Don’t talk to me of what you have felt,
for I know this pain in its purest form.’
TRANSLATED FROM ‘BEYOND THE ETERNAL LONGING’,
AN EPIC POEM BY ASHUAK POET LAK ASHARA,
IN THE SECOND DYNASTY
CHAPTER SEVEN
‘As long as men go a-wandering, And maidens are so sweet, There’ll always be a fresh rose plucked, By men who can compete For a young girl’s charming smile, For a young girl’s charming smile.’
Meg hesitated at the half-open door, held by the raucous singing within, and she tried to ignore the lecherous grins of the soldiers who were leaning on the hitching post outside Archer’s Inn, chewing tobacco. Sunfire’s ears flattened and his hackles rose. The Queen’s soldiers had commandeered the inn the previous night, and had been drinking copiously, entertained by minstrels who travelled with them. Her mother said that the village men were bickering over who should berate the soldiers for their uncivil behaviour, but no one wanted the responsibility. Meantime, the belligerent and demanding Queen’s men were holding Fletcher Archer, his wife and their three children hostage in their tavern, forcing them to endlessly serve food and ale and spirits. Feeling sorry for the Archers, Meg’s mother sent her protesting daughter with a basket of freshly baked bread and cake to feed the hapless family.
‘Want the door opened wider, gorgeous?’ offered a rakishly thin, sparsely bearded soldier at the entrance. He glanced down at the dingo that stared back at him.
‘Thank you,’ she replied. She clutched the basket close to her chest, as she eased past the young man whose breath reeked of alcohol and vomit, and Sunfire slid in behind her.
‘What have we here?’ a harsh voice asked as she entered the smoky common room.
‘Another beauty,’ a second answered. ‘Come and sit on my lap, girlie.’ Meg’s morning sunlight blindness dissipated. At least ten men sat or stood around the three square tables that normally furnished the room. A motley crew—a mixture of young and older men, all unshaven and, from the pungent pervasive odour of humanity underlying the smell of stale ale and smoke, they were all in desperate need of a good bath. The man who’d offered a lap was lean, like an underfed dog, and his eyes shone with his hunger. ‘Come on. I won’t bite you,’ he said.
‘Don’t believe him,’ another man warned, and the group laughed.
‘Her dog might bite you, though, Lambcutter,’ a pudgy-cheeked soldier observed. The soldiers laughed again.
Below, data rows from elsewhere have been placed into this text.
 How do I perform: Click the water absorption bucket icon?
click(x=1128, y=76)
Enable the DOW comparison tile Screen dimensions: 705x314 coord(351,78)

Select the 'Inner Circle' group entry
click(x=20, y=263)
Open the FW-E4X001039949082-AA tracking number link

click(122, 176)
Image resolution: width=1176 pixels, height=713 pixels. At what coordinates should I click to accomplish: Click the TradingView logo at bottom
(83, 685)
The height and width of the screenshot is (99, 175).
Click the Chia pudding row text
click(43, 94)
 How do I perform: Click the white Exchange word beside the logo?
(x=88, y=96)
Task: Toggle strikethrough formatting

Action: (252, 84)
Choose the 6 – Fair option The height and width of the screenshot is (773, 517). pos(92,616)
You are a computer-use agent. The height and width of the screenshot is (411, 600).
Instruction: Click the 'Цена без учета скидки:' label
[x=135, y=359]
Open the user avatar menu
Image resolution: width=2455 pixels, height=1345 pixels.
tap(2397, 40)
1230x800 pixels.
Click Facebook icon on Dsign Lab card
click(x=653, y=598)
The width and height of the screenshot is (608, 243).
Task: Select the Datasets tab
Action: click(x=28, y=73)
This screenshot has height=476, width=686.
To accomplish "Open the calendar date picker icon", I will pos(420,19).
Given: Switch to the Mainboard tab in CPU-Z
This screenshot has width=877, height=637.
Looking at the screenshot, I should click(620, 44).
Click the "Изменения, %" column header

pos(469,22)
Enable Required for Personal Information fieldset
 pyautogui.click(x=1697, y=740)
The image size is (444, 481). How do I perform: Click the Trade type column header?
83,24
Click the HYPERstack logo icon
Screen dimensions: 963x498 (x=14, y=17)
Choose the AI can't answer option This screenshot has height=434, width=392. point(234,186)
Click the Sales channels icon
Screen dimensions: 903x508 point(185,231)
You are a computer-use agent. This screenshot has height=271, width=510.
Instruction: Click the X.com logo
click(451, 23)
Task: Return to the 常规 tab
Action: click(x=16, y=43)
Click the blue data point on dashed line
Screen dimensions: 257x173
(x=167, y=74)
There were two young women with the men. Axle Wheelwright sat on a soldier’s knee, her tunic unlaced and open, exposin
g her breasts, her dark hair dishevelled, and she glared at Meg as though she resented her intrusion. The second, Leafy Wood, a plain mousy-haired girl Meg’s age, the third daughter of Henry Wood, the village woodcutter, stood behind a sitting soldier, her arms dangling around the young man’s neck, and she was laughing at Meg, like the men. ‘What’s in the basket? More food?’ a hook-nosed soldier asked.
‘It’s for the Archers,’ Meg told him.
‘They’re not as hungry as us,’ the soldier insisted, as he rose and reached for the basket.
Meg pulled the basket away and Sunfire growled menacingly. ‘The food isn’t for you.’
‘Whoa-ho! Spirited!’ the soldier declared, grinning. ‘Come on, girl, let’s have some sport from you.’
‘Touch me and I’ll kill you,’ Meg snarled, her anger flashing. Sunfire stepped between them, his teeth bared.
‘Will you now? You’ll kill me, will you?’ The soldier laughed, and his companions laughed as well.
‘She won’t kill you, Gardner, but the dog will,’ someone else quipped. The soldiers laughed again.
‘And what’s your name?’ Gardner asked.
‘My name isn’t for your foul mouth.’
The soldier snorted and, turning to Axle, asked, ‘What’s your friend’s name?’
‘Megen Farmer,’ Axle explained, ‘and she thinks she’s too good for everyone else.’ She screwed up her face in contempt.
‘Flame-haired Meg,’ said the soldier. ‘Fiery. Foreign name, too. I think you’d be a fine piece of flesh in the sheets.’ He moved closer, his lips curling with anticipation, his hand reaching out. Meg tensed, prepared to swing the basket to ward him off, but Sunfire leapt, latched onto the man’s arm and dragged him off balance. Gardner wrestled his arm loose and kicked, but Sunfire dodged effortlessly, and took up guard again between Meg and the soldier, snarling viciously. ‘Looks like your bloody dog needs some lessons,’ Gardner said, shaking blood from his wrist. He drew his sword.